**ENTRIES SHOWN**
○ ○ ○ ○ ○ ○ ○

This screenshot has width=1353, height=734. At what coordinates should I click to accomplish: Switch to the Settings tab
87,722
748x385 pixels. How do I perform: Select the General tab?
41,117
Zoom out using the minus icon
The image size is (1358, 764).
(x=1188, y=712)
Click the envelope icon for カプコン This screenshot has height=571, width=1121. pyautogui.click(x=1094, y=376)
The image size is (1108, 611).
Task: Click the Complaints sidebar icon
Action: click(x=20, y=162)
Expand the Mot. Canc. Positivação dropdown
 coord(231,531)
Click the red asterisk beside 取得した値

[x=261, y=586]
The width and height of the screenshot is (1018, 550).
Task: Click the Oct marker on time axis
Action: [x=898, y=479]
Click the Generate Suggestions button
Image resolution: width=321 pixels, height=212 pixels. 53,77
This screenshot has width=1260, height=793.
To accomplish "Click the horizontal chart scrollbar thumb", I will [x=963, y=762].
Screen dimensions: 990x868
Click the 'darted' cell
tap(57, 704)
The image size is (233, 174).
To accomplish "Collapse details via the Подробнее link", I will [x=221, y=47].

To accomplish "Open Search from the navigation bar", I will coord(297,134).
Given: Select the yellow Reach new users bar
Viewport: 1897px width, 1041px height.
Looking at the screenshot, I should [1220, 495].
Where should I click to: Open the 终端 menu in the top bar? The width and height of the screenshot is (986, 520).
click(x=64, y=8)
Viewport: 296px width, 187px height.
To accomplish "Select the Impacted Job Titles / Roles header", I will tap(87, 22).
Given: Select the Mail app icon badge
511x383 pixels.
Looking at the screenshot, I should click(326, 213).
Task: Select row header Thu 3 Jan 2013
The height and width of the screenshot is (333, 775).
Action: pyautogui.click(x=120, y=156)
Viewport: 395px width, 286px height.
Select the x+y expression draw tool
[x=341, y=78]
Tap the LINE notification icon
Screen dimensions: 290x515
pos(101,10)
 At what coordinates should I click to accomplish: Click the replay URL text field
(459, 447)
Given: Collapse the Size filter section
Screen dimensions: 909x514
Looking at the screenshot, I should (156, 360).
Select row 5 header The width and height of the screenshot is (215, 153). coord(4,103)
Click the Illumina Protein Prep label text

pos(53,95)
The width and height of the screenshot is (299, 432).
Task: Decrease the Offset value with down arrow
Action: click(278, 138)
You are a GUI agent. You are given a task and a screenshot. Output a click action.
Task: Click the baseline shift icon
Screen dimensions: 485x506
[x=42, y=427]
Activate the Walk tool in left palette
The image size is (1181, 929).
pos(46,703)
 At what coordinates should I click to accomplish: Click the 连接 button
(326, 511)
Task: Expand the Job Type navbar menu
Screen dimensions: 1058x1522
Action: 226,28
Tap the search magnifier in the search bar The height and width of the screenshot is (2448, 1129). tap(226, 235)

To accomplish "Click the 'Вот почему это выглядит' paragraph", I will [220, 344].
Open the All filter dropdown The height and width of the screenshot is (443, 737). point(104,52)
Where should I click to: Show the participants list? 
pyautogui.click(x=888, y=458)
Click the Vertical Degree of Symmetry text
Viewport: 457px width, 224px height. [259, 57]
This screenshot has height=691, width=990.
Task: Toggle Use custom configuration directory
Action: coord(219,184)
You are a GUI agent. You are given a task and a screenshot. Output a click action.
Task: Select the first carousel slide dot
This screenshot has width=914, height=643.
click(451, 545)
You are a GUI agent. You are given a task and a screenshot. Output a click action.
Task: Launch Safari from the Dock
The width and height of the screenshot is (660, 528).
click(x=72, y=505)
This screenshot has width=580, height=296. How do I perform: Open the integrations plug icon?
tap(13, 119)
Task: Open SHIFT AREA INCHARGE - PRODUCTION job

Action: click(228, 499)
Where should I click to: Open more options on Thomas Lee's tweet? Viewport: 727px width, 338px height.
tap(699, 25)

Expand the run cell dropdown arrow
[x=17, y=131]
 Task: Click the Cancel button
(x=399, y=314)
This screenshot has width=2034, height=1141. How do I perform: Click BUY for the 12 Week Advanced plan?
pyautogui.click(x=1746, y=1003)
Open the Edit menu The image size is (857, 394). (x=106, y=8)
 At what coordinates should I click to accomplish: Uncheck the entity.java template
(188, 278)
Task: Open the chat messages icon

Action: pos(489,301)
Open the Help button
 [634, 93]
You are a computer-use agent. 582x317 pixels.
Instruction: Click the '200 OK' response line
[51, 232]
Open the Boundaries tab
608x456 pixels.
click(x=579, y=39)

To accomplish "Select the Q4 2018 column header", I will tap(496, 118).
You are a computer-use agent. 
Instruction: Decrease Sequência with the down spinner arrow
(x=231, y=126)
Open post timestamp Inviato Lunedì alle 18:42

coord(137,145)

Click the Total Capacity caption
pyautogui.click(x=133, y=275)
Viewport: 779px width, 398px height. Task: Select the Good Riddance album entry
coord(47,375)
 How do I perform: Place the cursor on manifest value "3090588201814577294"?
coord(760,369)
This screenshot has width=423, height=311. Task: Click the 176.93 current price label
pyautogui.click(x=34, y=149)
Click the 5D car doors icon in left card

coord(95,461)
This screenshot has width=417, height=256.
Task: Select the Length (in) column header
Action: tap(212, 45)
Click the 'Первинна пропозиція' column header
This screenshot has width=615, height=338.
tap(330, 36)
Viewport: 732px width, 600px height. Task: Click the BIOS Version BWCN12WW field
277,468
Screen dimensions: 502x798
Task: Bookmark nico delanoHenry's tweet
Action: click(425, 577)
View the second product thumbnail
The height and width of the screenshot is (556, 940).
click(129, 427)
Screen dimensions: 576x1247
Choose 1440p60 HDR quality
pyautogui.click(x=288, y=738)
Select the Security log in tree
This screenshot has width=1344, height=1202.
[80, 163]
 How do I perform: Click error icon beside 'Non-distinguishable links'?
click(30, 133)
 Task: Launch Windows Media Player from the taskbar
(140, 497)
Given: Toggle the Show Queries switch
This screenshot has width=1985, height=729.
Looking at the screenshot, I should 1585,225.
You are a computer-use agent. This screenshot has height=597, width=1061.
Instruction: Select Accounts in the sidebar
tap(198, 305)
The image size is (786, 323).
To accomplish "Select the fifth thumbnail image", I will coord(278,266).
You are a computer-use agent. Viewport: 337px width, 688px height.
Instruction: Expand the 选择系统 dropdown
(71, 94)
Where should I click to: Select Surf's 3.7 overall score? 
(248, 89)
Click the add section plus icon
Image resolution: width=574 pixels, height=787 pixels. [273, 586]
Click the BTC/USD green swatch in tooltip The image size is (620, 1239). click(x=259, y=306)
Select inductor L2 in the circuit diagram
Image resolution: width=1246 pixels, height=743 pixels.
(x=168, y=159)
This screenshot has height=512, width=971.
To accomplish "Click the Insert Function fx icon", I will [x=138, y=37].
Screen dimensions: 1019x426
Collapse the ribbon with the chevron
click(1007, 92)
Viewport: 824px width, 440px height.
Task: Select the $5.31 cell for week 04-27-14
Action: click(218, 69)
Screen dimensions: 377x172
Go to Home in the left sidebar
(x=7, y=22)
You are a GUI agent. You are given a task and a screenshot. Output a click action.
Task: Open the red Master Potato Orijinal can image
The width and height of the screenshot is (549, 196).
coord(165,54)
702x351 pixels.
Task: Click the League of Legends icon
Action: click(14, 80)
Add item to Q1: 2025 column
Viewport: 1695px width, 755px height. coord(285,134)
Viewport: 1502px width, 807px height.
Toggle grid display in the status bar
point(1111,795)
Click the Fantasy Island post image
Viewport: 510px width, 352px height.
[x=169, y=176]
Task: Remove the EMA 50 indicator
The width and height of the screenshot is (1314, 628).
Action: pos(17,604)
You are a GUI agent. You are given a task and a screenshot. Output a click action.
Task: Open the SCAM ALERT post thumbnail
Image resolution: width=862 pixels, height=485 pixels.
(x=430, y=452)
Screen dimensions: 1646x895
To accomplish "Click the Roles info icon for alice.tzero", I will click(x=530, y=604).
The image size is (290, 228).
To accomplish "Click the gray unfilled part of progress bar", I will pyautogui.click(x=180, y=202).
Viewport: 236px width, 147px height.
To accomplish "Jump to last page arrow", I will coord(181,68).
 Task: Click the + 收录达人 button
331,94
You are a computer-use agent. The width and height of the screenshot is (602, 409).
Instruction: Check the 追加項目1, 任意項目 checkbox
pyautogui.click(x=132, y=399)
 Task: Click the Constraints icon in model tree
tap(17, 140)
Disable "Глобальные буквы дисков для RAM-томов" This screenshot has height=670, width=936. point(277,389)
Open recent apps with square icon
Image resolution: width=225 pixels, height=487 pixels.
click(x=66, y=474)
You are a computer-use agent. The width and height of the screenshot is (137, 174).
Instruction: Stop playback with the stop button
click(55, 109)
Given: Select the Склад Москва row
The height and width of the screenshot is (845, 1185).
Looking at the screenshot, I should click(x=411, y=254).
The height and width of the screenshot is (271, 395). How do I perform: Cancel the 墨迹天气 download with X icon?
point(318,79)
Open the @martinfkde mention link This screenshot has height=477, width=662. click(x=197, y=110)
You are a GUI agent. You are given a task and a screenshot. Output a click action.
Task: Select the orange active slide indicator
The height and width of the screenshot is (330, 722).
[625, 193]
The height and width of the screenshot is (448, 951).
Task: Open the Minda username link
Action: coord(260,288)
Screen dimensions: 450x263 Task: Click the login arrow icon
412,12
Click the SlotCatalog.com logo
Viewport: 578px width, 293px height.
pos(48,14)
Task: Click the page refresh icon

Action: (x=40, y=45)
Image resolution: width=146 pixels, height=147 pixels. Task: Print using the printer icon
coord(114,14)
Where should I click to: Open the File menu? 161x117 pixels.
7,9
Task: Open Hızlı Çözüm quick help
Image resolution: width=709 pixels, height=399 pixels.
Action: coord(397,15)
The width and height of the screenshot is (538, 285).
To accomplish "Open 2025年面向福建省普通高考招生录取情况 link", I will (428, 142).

○ ○ ○ ○ ○ ○ ○

**TO DO**
The answer should be a number alone: the count of lines in the records that hold the word "thumbnail".

**EXERCISE RESULT**
3